Windows Search OLE DB プロバイダーにプログラムでアクセスするには、C# で OleDbConnection オブジェクトと OleDbSession オブジェクトを使用し、C++ の Active Template Library (ATL) に組み込まれている OLE DB サポートを使用します (atlclidb.h 経由)。 設定する必要がある唯一のプロパティは、プロバイダー文字列です。

次の文字列を使用できます。

provider=Search.CollatorDSO;EXTENDED PROPERTIES="Application=Windows"

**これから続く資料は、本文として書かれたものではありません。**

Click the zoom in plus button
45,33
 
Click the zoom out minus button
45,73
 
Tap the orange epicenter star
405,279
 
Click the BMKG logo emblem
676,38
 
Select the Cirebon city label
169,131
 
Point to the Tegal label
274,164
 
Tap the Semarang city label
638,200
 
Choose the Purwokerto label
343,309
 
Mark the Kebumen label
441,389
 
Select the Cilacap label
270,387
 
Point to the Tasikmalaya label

または、 ISearchQueryHelper::get_ConnectionString を呼び出して接続文字列を取得することもできます。 例については、 ISearchQueryHelper の使用を参照してください。

Note

Windows Search OLE DB プロバイダーは読み取り専用であり、SELECT ステートメントと GROUP ON ステートメントをサポートします。 INSERT ステートメントと DELETE ステートメントはサポートされていません。

#include <atldbcli.h>
CDataSource cDataSource;
hr = cDataSource.OpenFromInitializationString(L"provider=Search.CollatorDSO.1;EXTENDED PROPERTIES=\"Application=Windows\"");

if (SUCCEEDED(hr))
{
    CSession cSession;
    hr = cSession.Open(cDataSource);

    if (SUCCEEDED(hr))
    {
        CCommand<CDynamicAccessor, CRowset> cCommand;
        hr = cCommand.Open(cSession, pszSQL);

        if (SUCCEEDED(hr))
        {
            for (hr = cCommand.MoveFirst(); S_OK == hr; hr = cCommand.MoveNext())
            {
                for (DBORDINAL i = 1; i <= cCommand.GetColumnCount(); i++)
                {
                    PCWSTR pszName = cCommand.GetColumnName(i);
                    // do something with the column here
                }
            }
            cCommand.Close();
        }
    }
}

OLE DB の詳細については、「 OLE DB プログラミングの概要」を参照してください。 OLE DB の.NET Framework Data Providerについては、System.Data.OleDb 名前空間のドキュメントを参照してください。

ADO と ADO.NET の使用

Microsoft ActiveX データ オブジェクト (ADO) と ADO.NET を使用すると、プロバイダーを介してデータベース サーバー内のデータにアクセスして操作するクライアント アプリケーションを作成できます。 Windows検索は読み取り専用テクノロジです。Desktop Search を使用してデータを取得できますが、Windows Search を使用してデータを変更することはできません。 ただし、データを変更できるテクノロジに検索結果を渡すことができます。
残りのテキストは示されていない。